On précise que l’inscription au registre ou la modification de son consentement doit pouvoir se faire en tout temps de façon numérique ou par des formulaires papier. De plus, les réalités culturelles propres aux Premières Nations et aux Inuit devraient être prises en compte dans l’élaboration du registre.

Actuellement, il existe trois façons de faire connaître ses intentions concernant le don d’organes au Québec: par la carte d’assurance maladie, la Régie de l’assurance maladie du Québec (RAMQ) et la Chambre des notaires.

Le registre de la RAMQ compte 3,72 millions d’inscriptions alors que celui de la Chambre des notaires en comprend 2,65 millions. Selon les données de Transplant Québec, le registre de la Chambre des notaires du Québec compte environ 15 % de refus de prélèvement d’organes.

Le rapport va par ailleurs de l’avant avec le souhait de Transplant Québec pour qu’il y ait qu’un seul «chef d’orchestre» qui coordonne le processus de don d’organes dans la province.

La Commission propose ainsi qu’«une loi-cadre sur le don d’organes et de tissus soit présentée et qu’un organisme responsable soit désigné pour sa mise en application». On indique également que cette loi-cadre devrait prévoir «un mécanisme de reddition de comptes périodique pour l’organisme responsable». On ne sait pas pour l’instant si l’organisme relèverait du ministère de la Santé ou l’agence Santé Québec.

Tout semble pointé vers la désignation de Transplant Québec à titre d’unique organisme qui chapeautera le don d’organes. Le rapport indique notamment qu’il est «compétent» et qu’il «détient l’expertise et la capacité d’opérationnaliser rapidement le processus de don d’organes au Québec».

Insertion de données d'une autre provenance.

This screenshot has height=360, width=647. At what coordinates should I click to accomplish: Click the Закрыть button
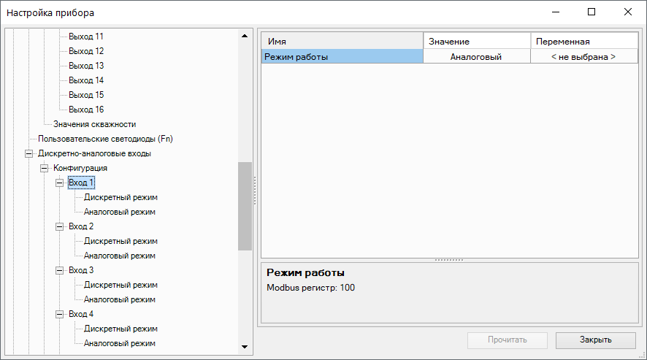pyautogui.click(x=596, y=340)
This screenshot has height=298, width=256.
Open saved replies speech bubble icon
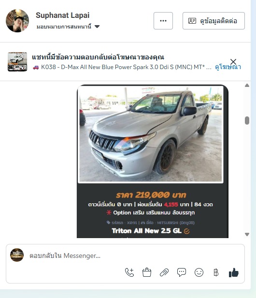point(182,272)
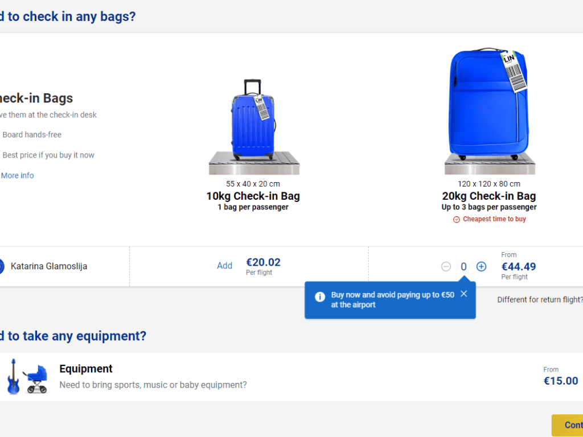Click the passenger avatar icon beside Katarina
The image size is (583, 437).
coord(1,266)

La semaine dernière, le gouvernement a d’ailleurs annoncé que ce dernier s’occuperait désormais de la coordination du transport des organes à travers tout le Québec.

«Nous sommes heureux que les parlementaires emboîtent le pas à cette recommandation, et qu’ils témoignent de leur confiance envers Transplant Québec en observant que nous sommes un organisme compétent qui détient l’expertise et la capacité d’opérationnaliser le processus de don d’organes», a déclaré dans un communiqué la directrice générale de Transplant Québec, Martine Bouchard. Elle a ajouté qu’elle souhaite qu’un projet de loi en ce sens soit adopté d’ici la fin de l’année.

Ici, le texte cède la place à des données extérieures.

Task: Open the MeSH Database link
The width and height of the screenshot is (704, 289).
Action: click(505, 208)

D’autre part, la Commission a fait le constat qu’il n’existe pas de procédure uniforme dans l’identification d’un potentiel donneur par le personnel de la santé en première ligne. Le processus de référencement varie d’un centre à l’autre et cela allonge les délais «entre l’identification d’un donneur potentiel et la rapidité de la référence à la direction des services professionnels».

On note aussi que l’épuisement des équipes professionnelles et le manque d’accès aux blocs opératoires alourdissent le processus de la chaîne de don d’organes et décourage «les équipes de soins à prioriser le prélèvement des organes chez un donneur potentiel».

Pour remédier à ces défis, le Commission recommande que «la loi prévoie un protocole uniforme, obligatoire et clair d’identification, de signalement et de référence des donneurs potentiels dans tous les centres hospitaliers du Québec». L’organisme désigné pour coordonner le tout pourra vérifier la conformité et l’application du protocole.